> _WRITTEN REQUEST A_
Reproduce the entire passage on summary dismissal and procedural technicalities without changing a word.

> _PASSAGE SHOWN_
::::
15. Mr. Wanyama also cited Madan JA. in D. T. Dobie & Company (Kenya) Ltd vs. Muchina [1982] KLR 1 that no suit ought to be summarily dismissed unless it appears so hopeless that it plainly and obviously discloses no reasonable cause of action or is so weak as to be beyond redemption and incurable by amendment. Counsel also cited Coast Projects Ltd vs. M. R. Shah Construction (K) Ltd [2004] 2 KLR 119 in which it was held that summary procedure is a radical remedy and a court of law should be slow in resorting to it and it should only be applied in plain, clear and obvious cases.
16. Mr. Wanyama also referred to Martha Wangari Karua vs. Independent Electoral & Boundaries Commission & 3 Others [2018] KECA 41 (KLR) in which this Court held that courts must always strive to render justice without much regard to procedural technicalities where the dispute is clearly discernible from the pleadings. Counsel maintained that the claim was properly before the court and ought to have been heard on merits. He maintained that the Constitution is the supreme law of the land and the Rules ought not to be elevated above the Constitution.
::::
> _RECORD EXCERPTS_
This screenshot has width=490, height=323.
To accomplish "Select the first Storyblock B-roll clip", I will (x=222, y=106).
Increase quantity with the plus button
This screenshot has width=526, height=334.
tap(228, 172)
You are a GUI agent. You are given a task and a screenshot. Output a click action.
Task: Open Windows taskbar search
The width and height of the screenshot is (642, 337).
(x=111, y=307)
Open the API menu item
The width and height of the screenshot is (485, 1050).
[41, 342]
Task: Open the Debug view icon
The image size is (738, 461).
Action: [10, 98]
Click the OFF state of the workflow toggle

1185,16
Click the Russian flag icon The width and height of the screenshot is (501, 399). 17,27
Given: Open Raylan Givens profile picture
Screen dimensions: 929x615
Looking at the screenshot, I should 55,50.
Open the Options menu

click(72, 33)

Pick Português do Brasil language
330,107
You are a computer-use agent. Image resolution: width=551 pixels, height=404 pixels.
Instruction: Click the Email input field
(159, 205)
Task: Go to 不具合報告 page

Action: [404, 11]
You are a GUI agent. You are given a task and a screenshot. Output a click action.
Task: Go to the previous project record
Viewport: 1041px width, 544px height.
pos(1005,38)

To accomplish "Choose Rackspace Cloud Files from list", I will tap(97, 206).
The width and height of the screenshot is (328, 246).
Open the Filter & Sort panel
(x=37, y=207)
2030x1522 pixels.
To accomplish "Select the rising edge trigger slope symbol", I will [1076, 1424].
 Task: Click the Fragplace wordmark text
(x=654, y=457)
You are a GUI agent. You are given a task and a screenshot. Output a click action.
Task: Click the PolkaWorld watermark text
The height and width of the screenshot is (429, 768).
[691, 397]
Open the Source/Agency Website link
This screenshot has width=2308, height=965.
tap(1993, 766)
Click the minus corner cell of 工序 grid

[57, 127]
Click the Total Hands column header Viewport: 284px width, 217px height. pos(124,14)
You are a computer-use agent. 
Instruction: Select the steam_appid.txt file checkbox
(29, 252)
::::
> _WRITTEN REQUEST B_
Render the entries from their start through the line containing "tap(228, 172)" as a numbered list, leaving out blank lines.

> _CORRECT OUTPUT A_
15. Mr. Wanyama also cited Madan JA. in D. T. Dobie & Company (Kenya) Ltd vs. Muchina [1982] KLR 1 that no suit ought to be summarily dismissed unless it appears so hopeless that it plainly and obviously discloses no reasonable cause of action or is so weak as to be beyond redemption and incurable by amendment. Counsel also cited Coast Projects Ltd vs. M. R. Shah Construction (K) Ltd [2004] 2 KLR 119 in which it was held that summary procedure is a radical remedy and a court of law should be slow in resorting to it and it should only be applied in plain, clear and obvious cases.
16. Mr. Wanyama also referred to Martha Wangari Karua vs. Independent Electoral & Boundaries Commission & 3 Others [2018] KECA 41 (KLR) in which this Court held that courts must always strive to render justice without much regard to procedural technicalities where the dispute is clearly discernible from the pleadings. Counsel maintained that the claim was properly before the court and ought to have been heard on merits. He maintained that the Constitution is the supreme law of the land and the Rules ought not to be elevated above the Constitution.

> _CORRECT OUTPUT B_
1. This screenshot has width=490, height=323.
2. To accomplish "Select the first Storyblock B-roll clip", I will (x=222, y=106).
3. Increase quantity with the plus button
4. This screenshot has width=526, height=334.
5. tap(228, 172)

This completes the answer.